United Nations Secretary-General hopeful, Guyanese Carolyn Rodrigues-Birkett plans to use the ‘good offices’ mechanism of that global organisation to address growing escalation of conflicts.
“On conflict resolution, all the tools that are available to me as Secretary General, the good offices, I think that this is something we can use more. My own country benefited from the good offices process of the UN,” she said. The UN Secretary-General’s Good Officer’s process had been used for 50 years to find a solution to the controversy to the Guyana-Venezuela controversy over the validity of the 1899 Arbitral land boundary award. Eventually, Guyana took the matter to the UN’s International Court of Justice and remains optimistic about a favourable outcome.
She, however, did not pointedly address two aspects – “war-like rhetoric” and “non-use of force” of one Cuba’s questions at the interactive session with member states in her capacity as Guyana’s nominee for the position of UN Chief.

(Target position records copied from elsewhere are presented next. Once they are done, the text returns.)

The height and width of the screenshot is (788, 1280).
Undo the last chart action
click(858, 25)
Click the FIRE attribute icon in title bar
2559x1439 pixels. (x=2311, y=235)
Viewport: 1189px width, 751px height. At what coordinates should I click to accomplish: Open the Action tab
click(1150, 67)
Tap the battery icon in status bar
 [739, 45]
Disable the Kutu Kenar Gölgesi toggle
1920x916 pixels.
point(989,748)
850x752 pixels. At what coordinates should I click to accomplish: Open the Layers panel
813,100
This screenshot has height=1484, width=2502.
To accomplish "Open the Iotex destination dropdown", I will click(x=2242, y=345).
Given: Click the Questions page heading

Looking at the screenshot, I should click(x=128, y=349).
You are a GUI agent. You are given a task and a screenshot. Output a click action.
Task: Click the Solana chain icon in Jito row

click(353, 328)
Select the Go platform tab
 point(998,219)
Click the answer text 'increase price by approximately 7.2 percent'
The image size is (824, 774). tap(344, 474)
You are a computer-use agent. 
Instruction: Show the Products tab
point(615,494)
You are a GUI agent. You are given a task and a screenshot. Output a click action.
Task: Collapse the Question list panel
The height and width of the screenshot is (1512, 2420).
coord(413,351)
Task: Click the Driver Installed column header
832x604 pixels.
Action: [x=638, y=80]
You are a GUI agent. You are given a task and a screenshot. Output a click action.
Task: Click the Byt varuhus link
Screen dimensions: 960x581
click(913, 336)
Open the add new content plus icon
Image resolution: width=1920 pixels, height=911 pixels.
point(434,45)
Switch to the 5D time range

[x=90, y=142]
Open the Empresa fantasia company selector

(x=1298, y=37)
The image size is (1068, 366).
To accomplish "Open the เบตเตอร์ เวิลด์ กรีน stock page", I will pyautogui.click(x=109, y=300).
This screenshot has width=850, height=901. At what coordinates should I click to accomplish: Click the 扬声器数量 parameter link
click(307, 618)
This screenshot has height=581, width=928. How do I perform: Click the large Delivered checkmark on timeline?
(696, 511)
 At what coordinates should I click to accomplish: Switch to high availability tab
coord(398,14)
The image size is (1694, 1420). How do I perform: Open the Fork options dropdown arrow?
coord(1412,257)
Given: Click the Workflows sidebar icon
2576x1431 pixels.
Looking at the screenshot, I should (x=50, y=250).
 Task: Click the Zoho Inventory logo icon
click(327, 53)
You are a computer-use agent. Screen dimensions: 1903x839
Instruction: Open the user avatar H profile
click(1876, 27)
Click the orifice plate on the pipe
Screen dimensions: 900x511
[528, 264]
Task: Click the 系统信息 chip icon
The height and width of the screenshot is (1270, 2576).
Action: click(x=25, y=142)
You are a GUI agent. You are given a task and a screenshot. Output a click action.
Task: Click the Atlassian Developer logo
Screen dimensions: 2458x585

The Cuban representative asked: “Given the growing escalation of conflicts and the proliferation of war-like rhetoric, what action would you take as Secretary General to promote a culture of peace and the peaceful settlement of disputes and respect for the principle of non-use of force?,” he asked.
Cuba’s question came at a time of United States President Donald Trump’s recent suggestions of regime change by force in that communist-run Caribbean island. Several top Cuban officials and state-run entities have since been sanctioned by the US, and the country has been virtually crippled because the US has effectively blocked fuel supplies, except for periodic tanker loads from Russia.
Cuba-Guyana relations have drifted a part in recent years, and Guyana’s President Irfaan Ali earlier this year, on the sidelines of Mr Trump’s Shield of the Americas Summit, had said he believed that it was time for “transition”. “There must be dialogue but those changes must lead to the improvement of the people of Cuba. It must lead to better conditions for the people of Cuba, must lead to a society in which the rule of law, in which democracy, in which freedom is celebrated,” he had said.
Ms Rodrigues-Birkett, who is Guyana’s Permanent Representative to the UN and recently represented Guyana on the UN Security Council, promised to be “proactive” in putting a number of the peace-building and conflict-resolving tools at the disposal of the UN if she is elected to succeed Antonio Guterres whose term ends on December 31, 2026.
Referring to education as a human right, she drew on her experience as a then Minister of Amerindian Affairs in 2001 when there was only one Amerindian doctor. She said that changed with a heavy investment in education after which doctors and other professionals emerged from those remote communities. “I also see the investment in development and the investment in peace and security as also investment in human rights because when conflicts arise, many times, human rights is one of the things that suffer immediately,” she added.